Records
===============

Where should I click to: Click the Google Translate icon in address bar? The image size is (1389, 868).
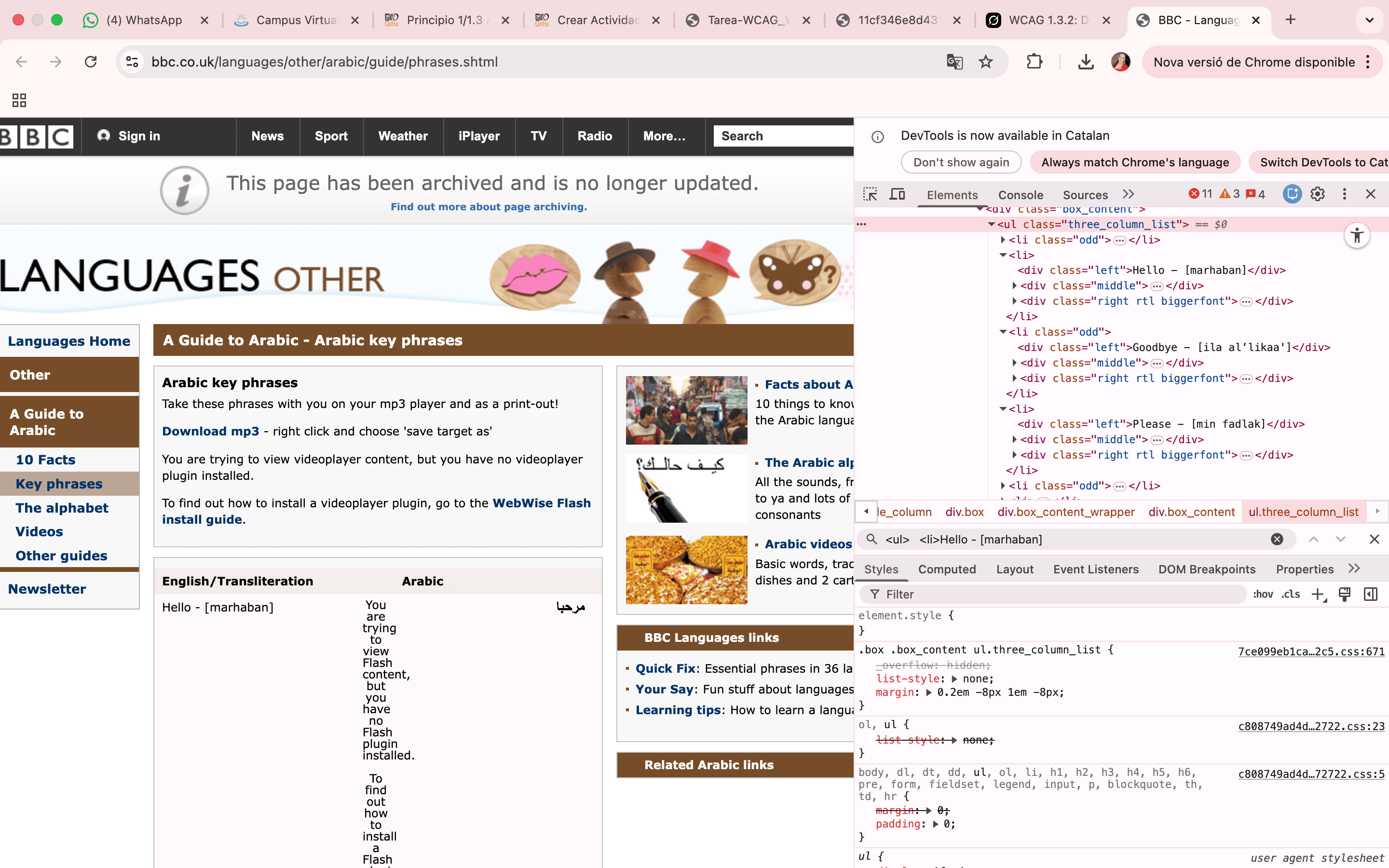click(x=954, y=62)

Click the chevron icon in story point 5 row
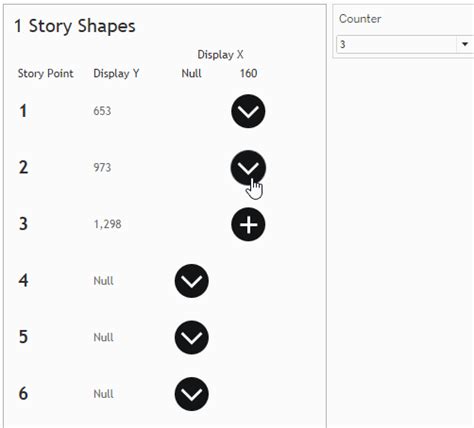(x=192, y=338)
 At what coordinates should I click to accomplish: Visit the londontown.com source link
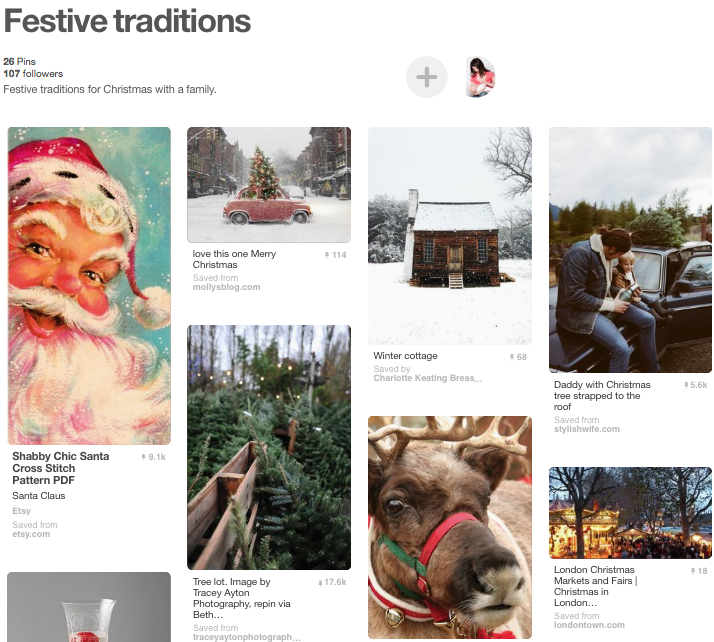pyautogui.click(x=589, y=625)
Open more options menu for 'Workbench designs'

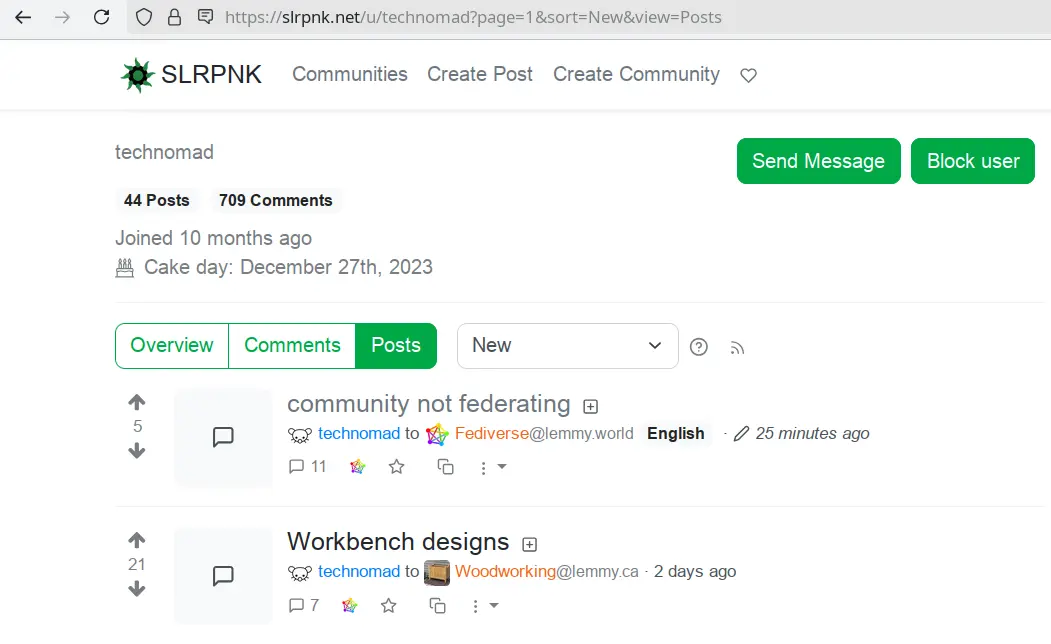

===============

Prompt
Please print the records again without changes, from the line with "Click the chevron icon in story point 5 row" through the end of the records. Leave the pictures out of the answer.

Reply
Click the chevron icon in story point 5 row
(x=192, y=338)
 At what coordinates should I click to accomplish: Visit the londontown.com source link
pyautogui.click(x=589, y=625)
Open more options menu for 'Workbench designs'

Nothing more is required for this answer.